TO BE DONE: Rewrite every item below with each occurrence of "click coordinates" replaced by "tap coordinates", and leave everything else unchanged.

THE INPUT:
## BEGIN

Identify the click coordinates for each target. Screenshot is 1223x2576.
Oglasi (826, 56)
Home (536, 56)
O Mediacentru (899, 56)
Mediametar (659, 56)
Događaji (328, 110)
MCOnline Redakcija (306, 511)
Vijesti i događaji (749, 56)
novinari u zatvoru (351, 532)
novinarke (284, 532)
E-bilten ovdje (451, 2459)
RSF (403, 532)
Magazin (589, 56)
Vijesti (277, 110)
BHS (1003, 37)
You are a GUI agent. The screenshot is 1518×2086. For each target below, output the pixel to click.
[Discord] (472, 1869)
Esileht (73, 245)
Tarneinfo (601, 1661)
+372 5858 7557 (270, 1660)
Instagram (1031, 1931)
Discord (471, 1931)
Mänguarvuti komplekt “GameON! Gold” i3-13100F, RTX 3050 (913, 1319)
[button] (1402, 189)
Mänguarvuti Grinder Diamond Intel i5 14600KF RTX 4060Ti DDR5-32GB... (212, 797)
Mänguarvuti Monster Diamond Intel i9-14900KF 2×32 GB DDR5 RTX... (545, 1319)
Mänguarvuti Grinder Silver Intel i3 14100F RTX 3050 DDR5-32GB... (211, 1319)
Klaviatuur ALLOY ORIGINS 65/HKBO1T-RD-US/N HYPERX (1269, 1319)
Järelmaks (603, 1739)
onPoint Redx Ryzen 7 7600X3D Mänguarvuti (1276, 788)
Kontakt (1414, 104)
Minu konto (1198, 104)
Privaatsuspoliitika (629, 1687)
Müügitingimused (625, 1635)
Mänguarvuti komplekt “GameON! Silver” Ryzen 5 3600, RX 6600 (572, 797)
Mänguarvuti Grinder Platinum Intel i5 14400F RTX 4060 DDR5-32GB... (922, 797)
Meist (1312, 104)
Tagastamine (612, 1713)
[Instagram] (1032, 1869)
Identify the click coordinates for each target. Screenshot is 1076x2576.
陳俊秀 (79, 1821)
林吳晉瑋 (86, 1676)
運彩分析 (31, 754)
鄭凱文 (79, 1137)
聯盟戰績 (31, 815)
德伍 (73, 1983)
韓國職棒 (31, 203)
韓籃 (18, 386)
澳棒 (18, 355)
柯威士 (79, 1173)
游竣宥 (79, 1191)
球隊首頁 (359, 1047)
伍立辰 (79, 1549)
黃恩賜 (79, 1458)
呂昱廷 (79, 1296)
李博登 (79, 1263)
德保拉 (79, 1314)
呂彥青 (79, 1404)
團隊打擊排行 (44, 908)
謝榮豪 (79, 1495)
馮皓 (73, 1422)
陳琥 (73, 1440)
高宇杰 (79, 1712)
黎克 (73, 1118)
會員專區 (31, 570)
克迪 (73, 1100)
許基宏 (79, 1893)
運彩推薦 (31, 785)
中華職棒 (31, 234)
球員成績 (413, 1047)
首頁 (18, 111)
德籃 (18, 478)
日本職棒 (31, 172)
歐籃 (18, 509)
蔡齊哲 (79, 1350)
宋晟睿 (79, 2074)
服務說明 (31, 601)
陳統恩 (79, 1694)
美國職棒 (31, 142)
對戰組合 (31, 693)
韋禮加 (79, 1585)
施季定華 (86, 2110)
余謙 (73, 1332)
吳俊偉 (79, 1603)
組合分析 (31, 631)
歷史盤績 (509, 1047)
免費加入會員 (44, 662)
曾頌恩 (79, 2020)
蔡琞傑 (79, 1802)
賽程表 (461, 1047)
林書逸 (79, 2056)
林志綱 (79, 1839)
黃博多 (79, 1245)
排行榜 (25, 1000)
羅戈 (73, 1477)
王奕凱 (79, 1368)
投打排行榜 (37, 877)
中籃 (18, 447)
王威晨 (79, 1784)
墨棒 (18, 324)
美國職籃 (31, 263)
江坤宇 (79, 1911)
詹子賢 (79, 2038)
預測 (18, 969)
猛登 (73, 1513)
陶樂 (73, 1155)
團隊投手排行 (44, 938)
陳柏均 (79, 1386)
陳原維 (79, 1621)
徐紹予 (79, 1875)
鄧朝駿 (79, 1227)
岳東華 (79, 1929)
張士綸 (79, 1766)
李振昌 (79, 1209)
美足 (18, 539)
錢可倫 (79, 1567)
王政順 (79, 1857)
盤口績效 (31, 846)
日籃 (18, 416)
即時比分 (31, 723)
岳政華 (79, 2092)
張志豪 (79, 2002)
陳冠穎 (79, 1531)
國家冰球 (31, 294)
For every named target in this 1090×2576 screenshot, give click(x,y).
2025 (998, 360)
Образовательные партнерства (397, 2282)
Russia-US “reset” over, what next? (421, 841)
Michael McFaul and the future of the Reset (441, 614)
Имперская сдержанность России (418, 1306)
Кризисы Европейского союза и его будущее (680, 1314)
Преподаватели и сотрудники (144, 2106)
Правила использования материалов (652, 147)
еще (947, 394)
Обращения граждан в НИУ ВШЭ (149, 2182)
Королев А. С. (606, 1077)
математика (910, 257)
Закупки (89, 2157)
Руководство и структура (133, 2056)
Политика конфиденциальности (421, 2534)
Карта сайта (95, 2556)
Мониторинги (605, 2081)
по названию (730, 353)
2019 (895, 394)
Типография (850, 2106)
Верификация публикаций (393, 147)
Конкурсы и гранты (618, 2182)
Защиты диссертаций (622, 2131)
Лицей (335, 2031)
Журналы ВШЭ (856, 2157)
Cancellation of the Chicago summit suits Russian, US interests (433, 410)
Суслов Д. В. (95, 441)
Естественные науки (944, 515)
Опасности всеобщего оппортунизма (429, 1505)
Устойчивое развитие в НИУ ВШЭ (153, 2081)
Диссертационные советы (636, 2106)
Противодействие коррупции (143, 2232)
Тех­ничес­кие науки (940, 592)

## END

ANSWER IN FULL:
Identify the tap coordinates for each target. Screenshot is 1223x2576.
Oglasi (826, 56)
Home (536, 56)
O Mediacentru (899, 56)
Mediametar (659, 56)
Događaji (328, 110)
MCOnline Redakcija (306, 511)
Vijesti i događaji (749, 56)
novinari u zatvoru (351, 532)
novinarke (284, 532)
E-bilten ovdje (451, 2459)
RSF (403, 532)
Magazin (589, 56)
Vijesti (277, 110)
BHS (1003, 37)
You are a GUI agent. The screenshot is 1518×2086. For each target below, output the pixel to click.
[Discord] (472, 1869)
Esileht (73, 245)
Tarneinfo (601, 1661)
+372 5858 7557 (270, 1660)
Instagram (1031, 1931)
Discord (471, 1931)
Mänguarvuti komplekt “GameON! Gold” i3-13100F, RTX 3050 (913, 1319)
[button] (1402, 189)
Mänguarvuti Grinder Diamond Intel i5 14600KF RTX 4060Ti DDR5-32GB... (212, 797)
Mänguarvuti Monster Diamond Intel i9-14900KF 2×32 GB DDR5 RTX... (545, 1319)
Mänguarvuti Grinder Silver Intel i3 14100F RTX 3050 DDR5-32GB... (211, 1319)
Klaviatuur ALLOY ORIGINS 65/HKBO1T-RD-US/N HYPERX (1269, 1319)
Järelmaks (603, 1739)
onPoint Redx Ryzen 7 7600X3D Mänguarvuti (1276, 788)
Kontakt (1414, 104)
Minu konto (1198, 104)
Privaatsuspoliitika (629, 1687)
Müügitingimused (625, 1635)
Mänguarvuti komplekt “GameON! Silver” Ryzen 5 3600, RX 6600 (572, 797)
Mänguarvuti Grinder Platinum Intel i5 14400F RTX 4060 DDR5-32GB... (922, 797)
Meist (1312, 104)
Tagastamine (612, 1713)
[Instagram] (1032, 1869)
Identify the tap coordinates for each target. Screenshot is 1076x2576.
陳俊秀 (79, 1821)
林吳晉瑋 (86, 1676)
運彩分析 (31, 754)
鄭凱文 (79, 1137)
聯盟戰績 (31, 815)
德伍 (73, 1983)
韓國職棒 (31, 203)
韓籃 (18, 386)
澳棒 (18, 355)
柯威士 (79, 1173)
游竣宥 (79, 1191)
球隊首頁 (359, 1047)
伍立辰 (79, 1549)
黃恩賜 (79, 1458)
呂昱廷 (79, 1296)
李博登 (79, 1263)
德保拉 (79, 1314)
呂彥青 (79, 1404)
團隊打擊排行 (44, 908)
謝榮豪 (79, 1495)
馮皓 (73, 1422)
陳琥 (73, 1440)
高宇杰 (79, 1712)
黎克 (73, 1118)
會員專區 (31, 570)
克迪 (73, 1100)
許基宏 (79, 1893)
運彩推薦 (31, 785)
中華職棒 (31, 234)
球員成績 (413, 1047)
首頁 (18, 111)
德籃 (18, 478)
日本職棒 (31, 172)
歐籃 (18, 509)
蔡齊哲 (79, 1350)
宋晟睿 (79, 2074)
服務說明 (31, 601)
陳統恩 (79, 1694)
美國職棒 (31, 142)
對戰組合 (31, 693)
韋禮加 (79, 1585)
施季定華 (86, 2110)
余謙 (73, 1332)
吳俊偉 (79, 1603)
組合分析 (31, 631)
歷史盤績 (509, 1047)
免費加入會員 (44, 662)
曾頌恩 (79, 2020)
蔡琞傑 (79, 1802)
賽程表 (461, 1047)
林書逸 (79, 2056)
林志綱 (79, 1839)
黃博多 (79, 1245)
排行榜 (25, 1000)
羅戈 (73, 1477)
王奕凱 (79, 1368)
投打排行榜 (37, 877)
中籃 (18, 447)
王威晨 (79, 1784)
墨棒 (18, 324)
美國職籃 (31, 263)
江坤宇 (79, 1911)
詹子賢 (79, 2038)
預測 (18, 969)
猛登 (73, 1513)
陶樂 (73, 1155)
團隊投手排行 (44, 938)
陳柏均 (79, 1386)
陳原維 (79, 1621)
徐紹予 (79, 1875)
鄧朝駿 (79, 1227)
岳東華 (79, 1929)
張士綸 (79, 1766)
李振昌 (79, 1209)
美足 (18, 539)
錢可倫 (79, 1567)
王政順 (79, 1857)
盤口績效 (31, 846)
日籃 (18, 416)
即時比分 (31, 723)
岳政華 (79, 2092)
張志豪 (79, 2002)
陳冠穎 (79, 1531)
國家冰球 (31, 294)
For every named target in this 1090×2576 screenshot, give click(x,y).
2025 (998, 360)
Образовательные партнерства (397, 2282)
Russia-US “reset” over, what next? (421, 841)
Michael McFaul and the future of the Reset (441, 614)
Имперская сдержанность России (418, 1306)
Кризисы Европейского союза и его будущее (680, 1314)
Преподаватели и сотрудники (144, 2106)
Правила использования материалов (652, 147)
еще (947, 394)
Обращения граждан в НИУ ВШЭ (149, 2182)
Королев А. С. (606, 1077)
математика (910, 257)
Закупки (89, 2157)
Руководство и структура (133, 2056)
Политика конфиденциальности (421, 2534)
Карта сайта (95, 2556)
Мониторинги (605, 2081)
по названию (730, 353)
2019 (895, 394)
Типография (850, 2106)
Верификация публикаций (393, 147)
Конкурсы и гранты (618, 2182)
Защиты диссертаций (622, 2131)
Лицей (335, 2031)
Журналы ВШЭ (856, 2157)
Cancellation of the Chicago summit suits Russian, US interests (433, 410)
Суслов Д. В. (95, 441)
Естественные науки (944, 515)
Опасности всеобщего оппортунизма (429, 1505)
Устойчивое развитие в НИУ ВШЭ (153, 2081)
Диссертационные советы (636, 2106)
Противодействие коррупции (143, 2232)
Тех­ничес­кие науки (940, 592)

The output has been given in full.